**Collected data entries**
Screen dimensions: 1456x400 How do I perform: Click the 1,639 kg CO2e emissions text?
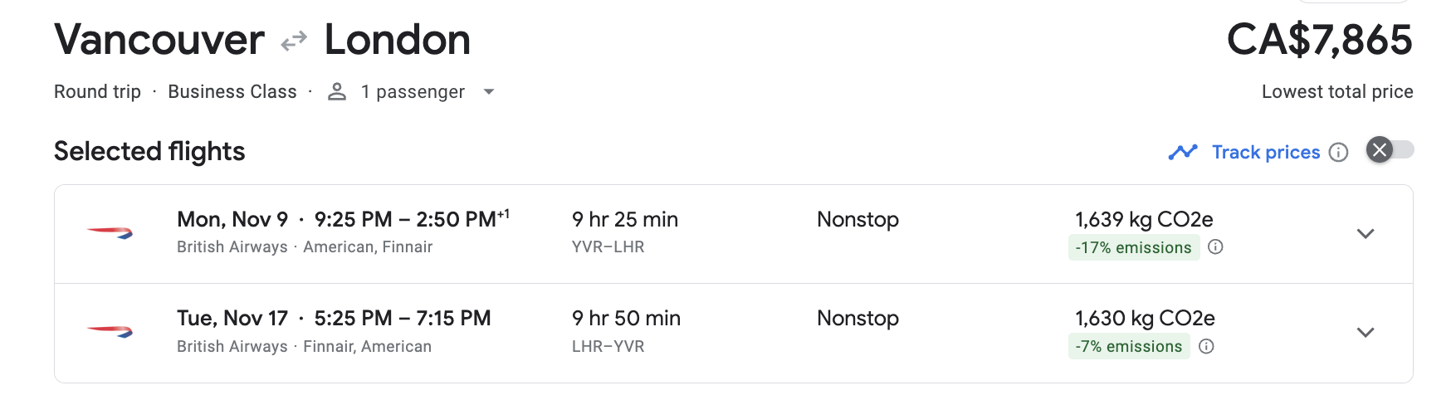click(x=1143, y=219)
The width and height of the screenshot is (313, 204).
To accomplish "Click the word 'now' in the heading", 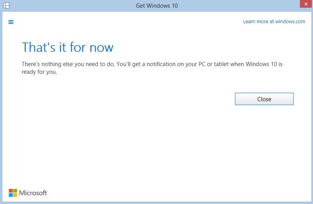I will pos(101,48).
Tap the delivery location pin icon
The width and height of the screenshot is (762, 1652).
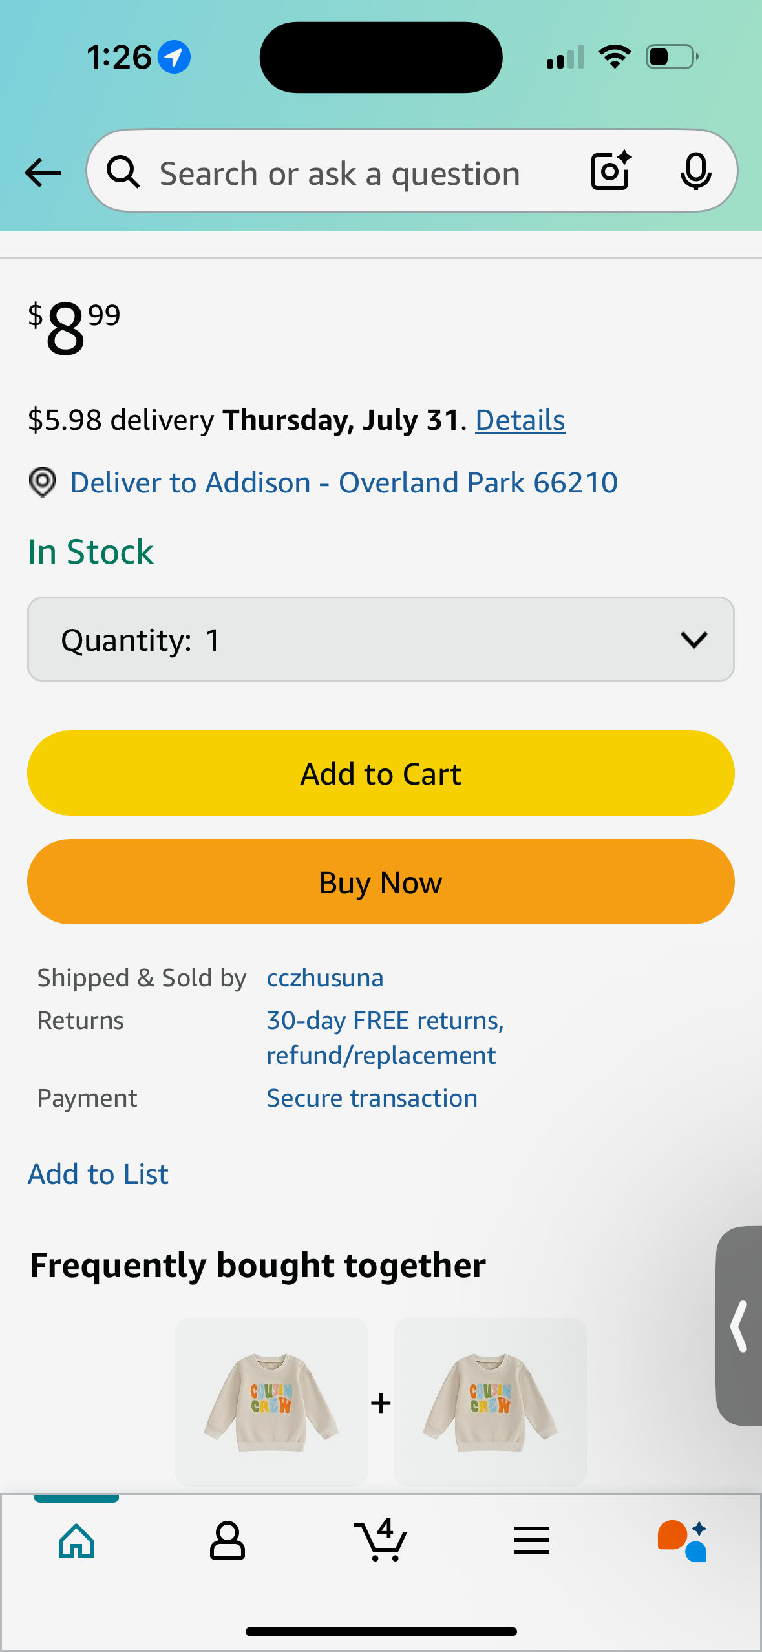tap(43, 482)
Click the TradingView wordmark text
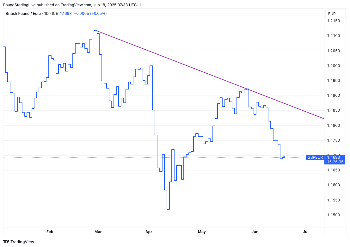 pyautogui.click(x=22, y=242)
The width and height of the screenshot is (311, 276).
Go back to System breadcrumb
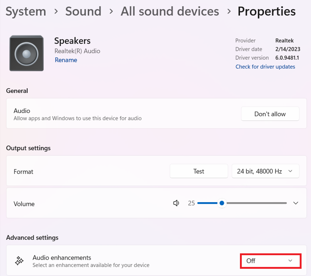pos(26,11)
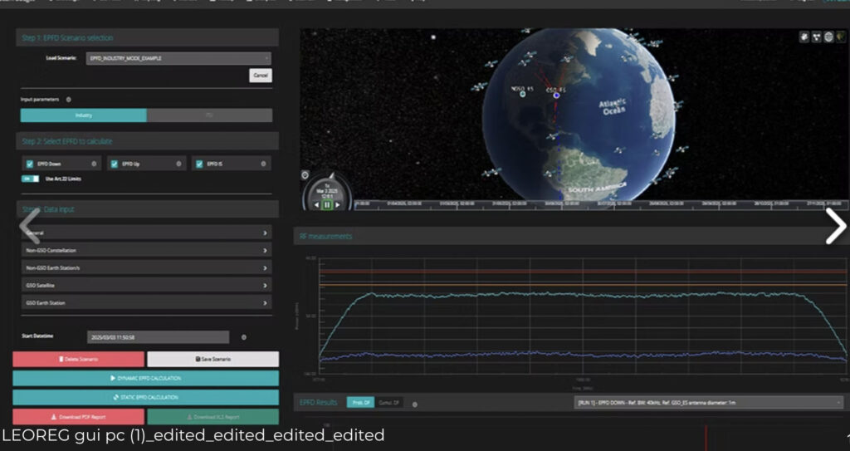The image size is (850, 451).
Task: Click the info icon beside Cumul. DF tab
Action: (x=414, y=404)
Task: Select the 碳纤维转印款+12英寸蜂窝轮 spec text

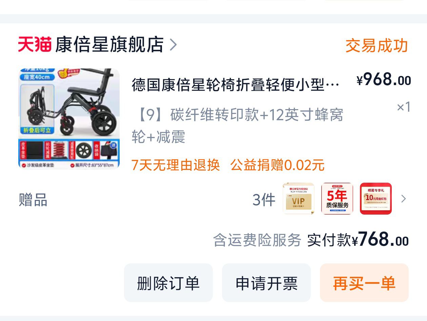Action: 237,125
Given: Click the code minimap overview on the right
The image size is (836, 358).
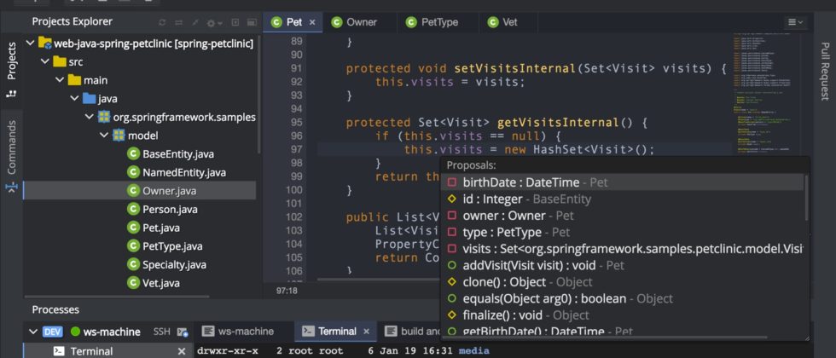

**Task to carry out**
Find the line holding "Task: Select the 碳纤维转印款+12英寸蜂窝轮 spec text" in the data above. Retype it and every later line exactly, through the end, but not the pictures.

**Answer to this exercise**
Task: Select the 碳纤维转印款+12英寸蜂窝轮 spec text

Action: 237,125
Given: Click the code minimap overview on the right
The image size is (836, 358).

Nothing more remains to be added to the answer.